EXERCISE PROMPT
Return the rows below word for word, leaving out the pictures.

Records on locating elements on screens:
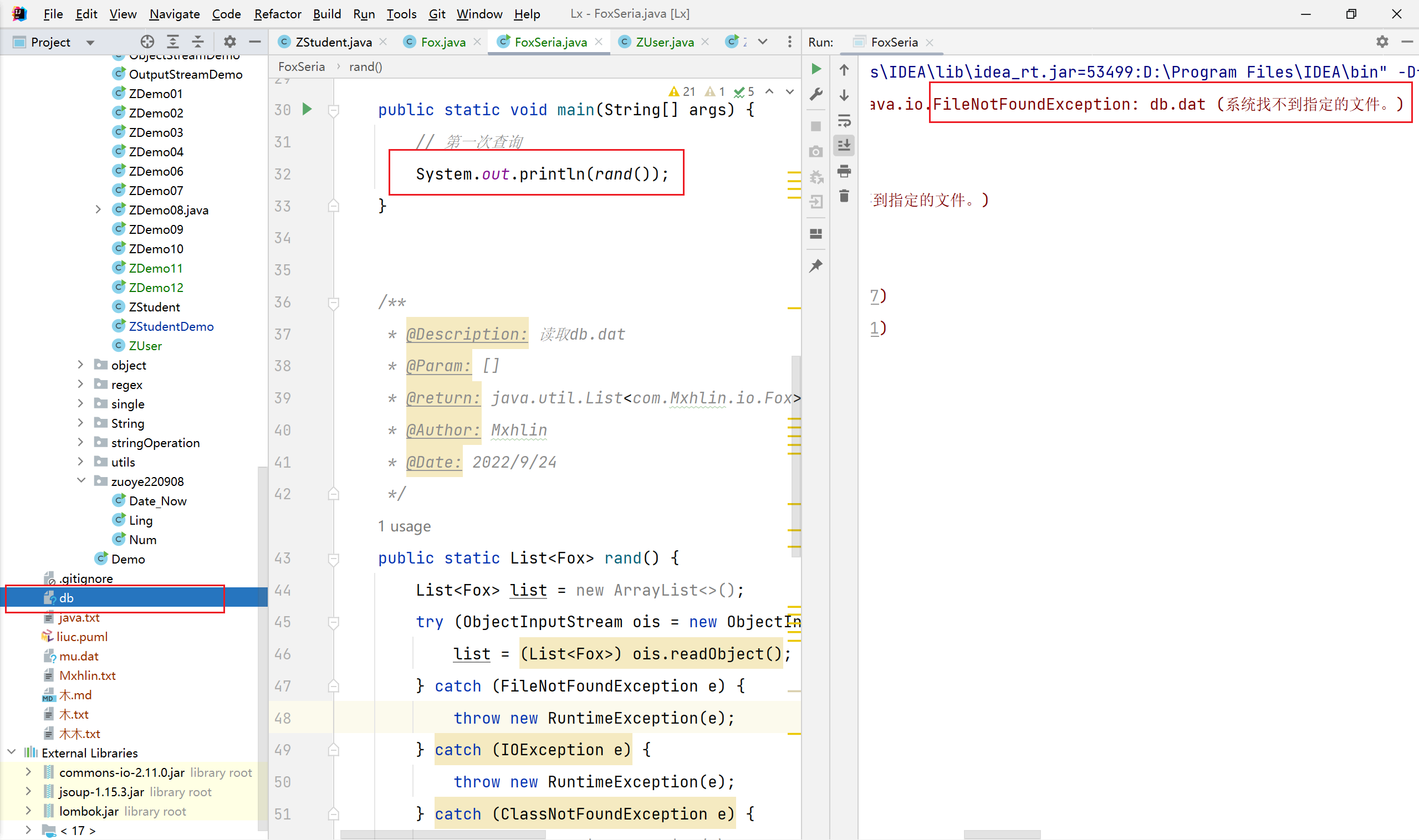This screenshot has width=1419, height=840.
Task: Toggle Pin Tab icon in Run panel
Action: (x=816, y=266)
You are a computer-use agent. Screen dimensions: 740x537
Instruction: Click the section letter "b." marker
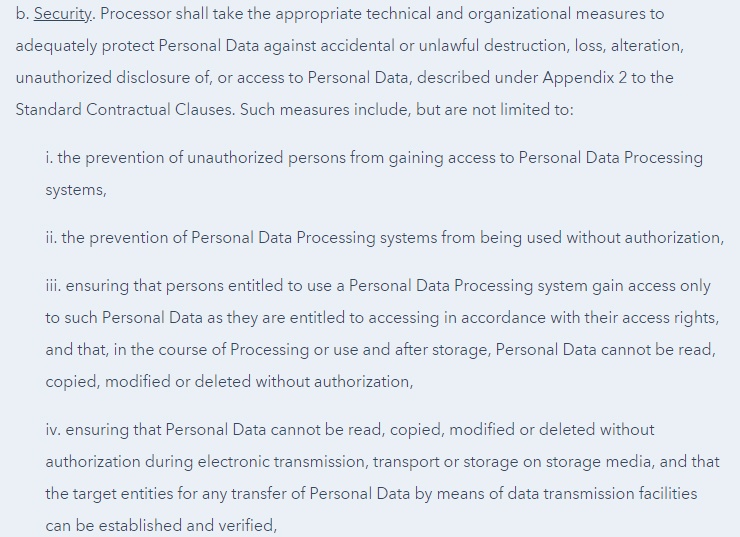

RESPONSE BELOW
This screenshot has width=1419, height=840.
Task: Toggle Pin Tab icon in Run panel
Action: (x=816, y=266)
You are a computer-use agent. Screen dimensions: 740x537
Instruction: Click the section letter "b." marker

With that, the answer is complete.